Source passage:
◇ ◇ ◇ ◇ ◇ ◇ ◇

# new range bag



## handcruser (Jul 4, 2008)

I have been looking for a range bag lately for my xd9sc and my future xd40 and found the attached at walmart tonight. It is a mini backpack about 12 inches high, but lots of internal pockets. I wanted something compact that I could grab and go and hide easily and this thing fits the bill. I can also carry on my back if needed. Best of all it was only $9.97 at Walmart here in Austin Texas.

Just thought someone may want a different option. Its plenty big enough to hold 3 or so pistols and mags for all, with ammo and cleaning supplies all in one versatile package.

Below is a link to the only picture i could find. Walmart's are all black, but this one was tan and black. Hope someone finds this useful.

http://www.flickr.com/photos/[email protected]/2543280347/in/photostream/


----------



## Old Padawan (Mar 16, 2007)

The issue with inexpensive bags is the quality of construction. While a couple of guns don’t weigh much, a few hundred rounds do. The straps on inexpensive bags don’t usually stand up to the weight.
If you want to stay unobtrusive, buy a cloth tool bag from Home Depot or Wal-Mart. Carry the bulk of your ammo there and limit your “range bag” to the lighter accoutrement of shooting.


----------



## dieselman (Jul 16, 2008)

I just picked up one of these from midway. Very nice bag. Lots of room
http://www.midwayusa.com/Eproductpage.Exe/showproduct?saleitemid=259680


----------



## handcruser (Jul 4, 2008)

Thanks for the replies. I agree quality is an issue, but i wount carry too much ammo in this bag. Mainly i like it if i am traveling in Texas, car breaks down, i can throw it on my back and go. I think i am going to buy and XD rangebag to hold most of my stuff, but use this one for other times and light range trips. It's a perfect travel bag: box of ammo, 3 or 4 magazines, etc.

◇ ◇ ◇ ◇ ◇ ◇ ◇

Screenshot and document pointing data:
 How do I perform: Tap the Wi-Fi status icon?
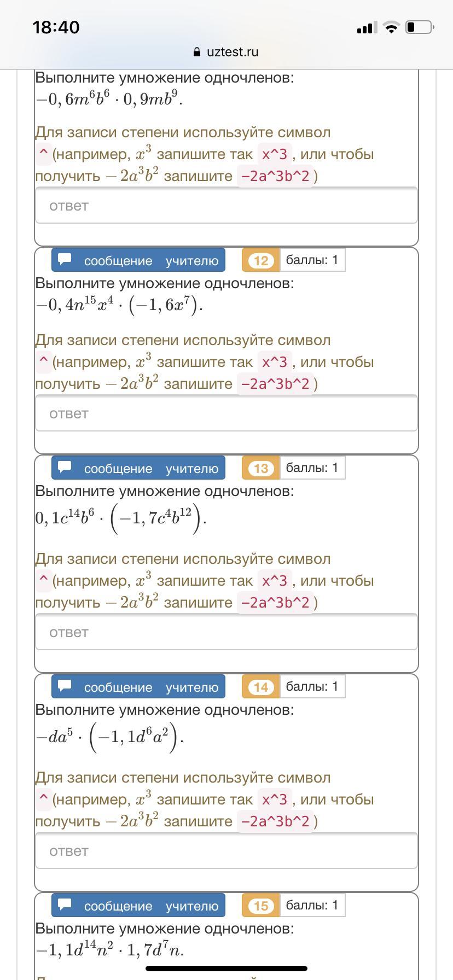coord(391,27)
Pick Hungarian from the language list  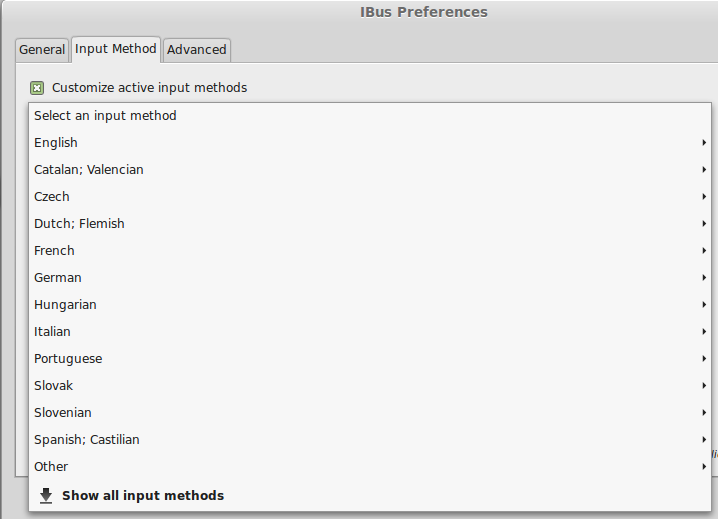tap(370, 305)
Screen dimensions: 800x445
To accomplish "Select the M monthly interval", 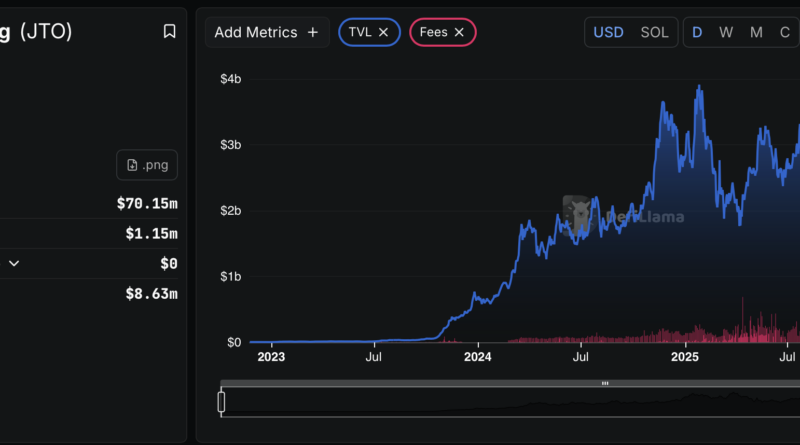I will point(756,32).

◇ ◇ ◇ ◇ ◇ ◇ ◇

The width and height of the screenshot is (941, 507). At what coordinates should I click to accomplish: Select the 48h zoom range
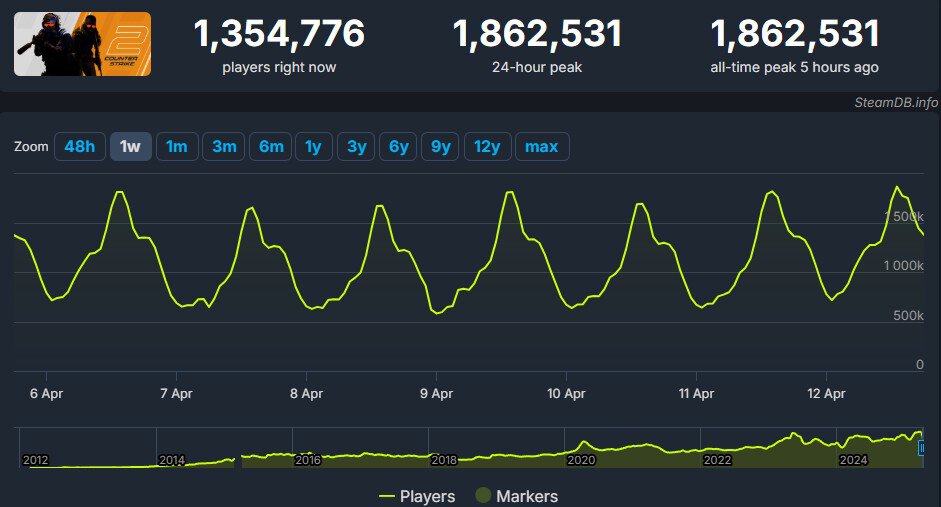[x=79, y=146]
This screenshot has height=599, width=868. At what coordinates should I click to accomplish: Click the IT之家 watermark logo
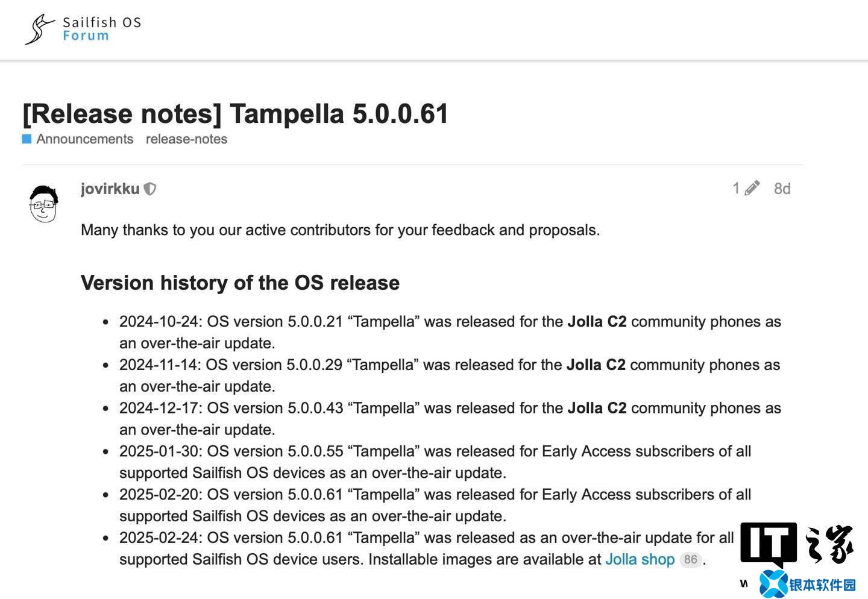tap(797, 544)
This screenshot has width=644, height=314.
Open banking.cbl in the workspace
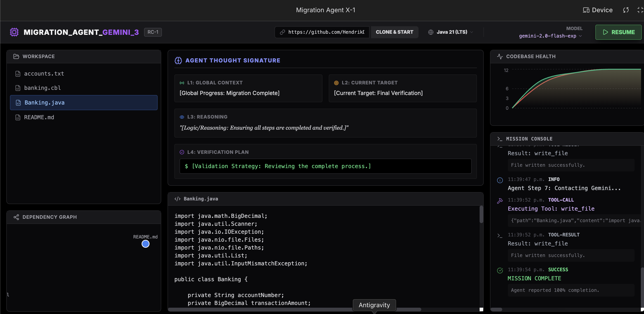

◇ ◇ ◇ ◇ ◇ ◇ ◇

Exercise set:
**1.** In the range bag thread, why does one reply suggest carrying most of the ammo in a separate cloth tool bag?
**2.** Print everything in the range bag thread from "Thanks for the" down to "4 magazines, etc.".

Exercise solutions:
**1.** The reply says inexpensive bags are poorly built. A few guns don't weigh much, but a few hundred rounds do, and the straps on cheap bags usually can't hold that weight. Moving the ammo to a tool bag leaves the range bag with only the lighter shooting gear.

**2.**
Thanks for the replies. I agree quality is an issue, but i wount carry too much ammo in this bag. Mainly i like it if i am traveling in Texas, car breaks down, i can throw it on my back and go. I think i am going to buy and XD rangebag to hold most of my stuff, but use this one for other times and light range trips. It's a perfect travel bag: box of ammo, 3 or 4 magazines, etc.